Hi
I think I have a similar problem. We have a three node Xtradb Cluster (5.6.15-25.5-759.wheezy). Clients Connect to only two nodes via a ipvs load balancer.
Every week we import two times a bunch of data (1500-3000 rows) in a single transaction to only one of the two active nodes. Sometimes we got this bug while we import the data. Sometimes not.
Befor we installed the PXC we used the version directy from galera (5.1.62-23.4 with galera-23.2.1) and got the bug only one time in a year. After we switched to PXC on the 16 june we got the bug three times (23 june, 7 july and 10 july).
If the bug occur we can start the failed node and do the import once again an it runs without a error.

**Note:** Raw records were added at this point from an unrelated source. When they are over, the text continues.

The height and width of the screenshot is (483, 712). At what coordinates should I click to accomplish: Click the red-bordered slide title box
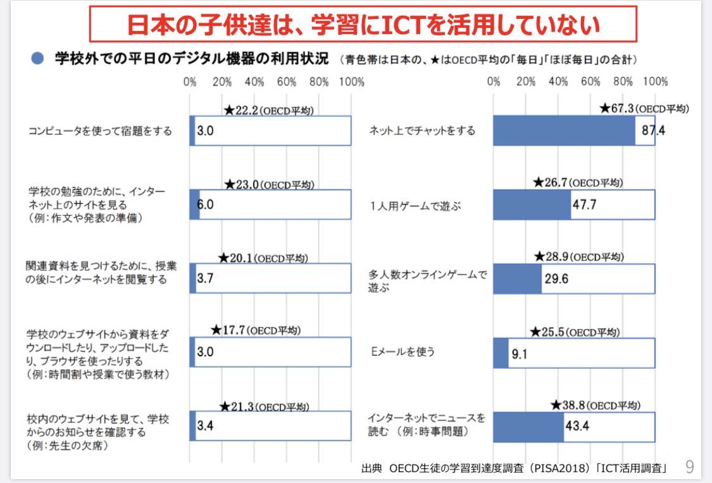coord(363,24)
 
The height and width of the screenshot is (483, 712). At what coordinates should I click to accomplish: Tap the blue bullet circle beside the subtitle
coord(37,59)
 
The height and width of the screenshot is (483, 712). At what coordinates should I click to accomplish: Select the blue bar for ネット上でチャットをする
coord(564,131)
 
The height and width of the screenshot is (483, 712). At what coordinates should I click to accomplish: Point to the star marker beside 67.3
coord(604,109)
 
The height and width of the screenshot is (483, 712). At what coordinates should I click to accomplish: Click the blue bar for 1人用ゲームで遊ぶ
coord(532,204)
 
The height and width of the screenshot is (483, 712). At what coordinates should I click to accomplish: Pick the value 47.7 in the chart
coord(584,204)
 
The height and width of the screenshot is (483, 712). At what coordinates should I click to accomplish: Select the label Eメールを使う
coord(403,351)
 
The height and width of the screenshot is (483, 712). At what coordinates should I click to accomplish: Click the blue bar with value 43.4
coord(528,426)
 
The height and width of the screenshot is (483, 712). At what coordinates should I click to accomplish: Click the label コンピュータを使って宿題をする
coord(100,131)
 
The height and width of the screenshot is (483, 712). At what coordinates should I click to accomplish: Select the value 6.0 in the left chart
coord(206,204)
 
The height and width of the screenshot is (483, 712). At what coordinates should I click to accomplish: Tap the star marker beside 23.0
coord(229,184)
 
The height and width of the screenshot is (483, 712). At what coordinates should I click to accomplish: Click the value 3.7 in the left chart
coord(205,278)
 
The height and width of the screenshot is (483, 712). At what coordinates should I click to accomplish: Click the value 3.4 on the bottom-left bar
coord(205,425)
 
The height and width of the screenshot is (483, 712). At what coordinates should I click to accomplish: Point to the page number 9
coord(689,467)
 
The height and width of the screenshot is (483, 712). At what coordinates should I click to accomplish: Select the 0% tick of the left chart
coord(189,82)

Here is the Log from today:
2014-07-10 10:29:16 29911 [ERROR] Slave SQL: Could not execute Write_rows event on table lottohelden.kkb; Duplicate entry '946741' for key 'letzte_nummer', Error_code: 1062; handler error HA
_ERR_FOUND_DUPP_KEY; the event's master log FIRST, end_log_pos 278, Error_code: 1062
2014-07-10 10:29:16 29911 [Warning] WSREP: RBR event 3 Write_rows apply warning: 121, 11963863
2014-07-10 10:29:16 29911 [Warning] WSREP: Failed to apply app buffer: seqno: 11963863, status: 1
at galera/src/trx_handle.cpp:apply():340
Retrying 2th time
2014-07-10 10:29:16 29911 [ERROR] Slave SQL: Could not execute Write_rows event on table lottohelden.kkb; Duplicate entry '946741' for key 'letzte_nummer', Error_code: 1062; handler error HA
_ERR_FOUND_DUPP_KEY; the event's master log FIRST, end_log_pos 278, Error_code: 1062
2014-07-10 10:29:16 29911 [Warning] WSREP: RBR event 3 Write_rows apply warning: 121, 11963863
2014-07-10 10:29:16 29911 [Warning] WSREP: Failed to apply app buffer: seqno: 11963863, status: 1
at galera/src/trx_handle.cpp:apply():340
Retrying 3th time
2014-07-10 10:29:16 29911 [ERROR] Slave SQL: Could not execute Write_rows event on table lottohelden.kkb; Duplicate entry '946741' for key 'letzte_nummer', Error_code: 1062; handler error HA
_ERR_FOUND_DUPP_KEY; the event's master log FIRST, end_log_pos 278, Error_code: 1062
2014-07-10 10:29:16 29911 [Warning] WSREP: RBR event 3 Write_rows apply warning: 121, 11963863
2014-07-10 10:29:16 29911 [Warning] WSREP: Failed to apply app buffer: seqno: 11963863, status: 1
at galera/src/trx_handle.cpp:apply():340
Retrying 4th time
2014-07-10 10:29:16 29911 [ERROR] Slave SQL: Could not execute Write_rows event on table lottohelden.kkb; Duplicate entry '946741' for key 'letzte_nummer', Error_code: 1062; handler error HA
_ERR_FOUND_DUPP_KEY; the event's master log FIRST, end_log_pos 278, Error_code: 1062
2014-07-10 10:29:16 29911 [Warning] WSREP: RBR event 3 Write_rows apply warning: 121, 11963863
2014-07-10 10:29:16 29911 [ERROR] WSREP: Failed to apply trx: source: 6afdc17d-0674-11e4-8528-13d0bc22aafe version: 3 local: 0 state: APPLYING flags: 1 conn_id: 44231 trx_id: 415884858 seqno
s (l: 664181, g: 11963863, s: 11963862, d: 11963858, ts: 1978184313228671)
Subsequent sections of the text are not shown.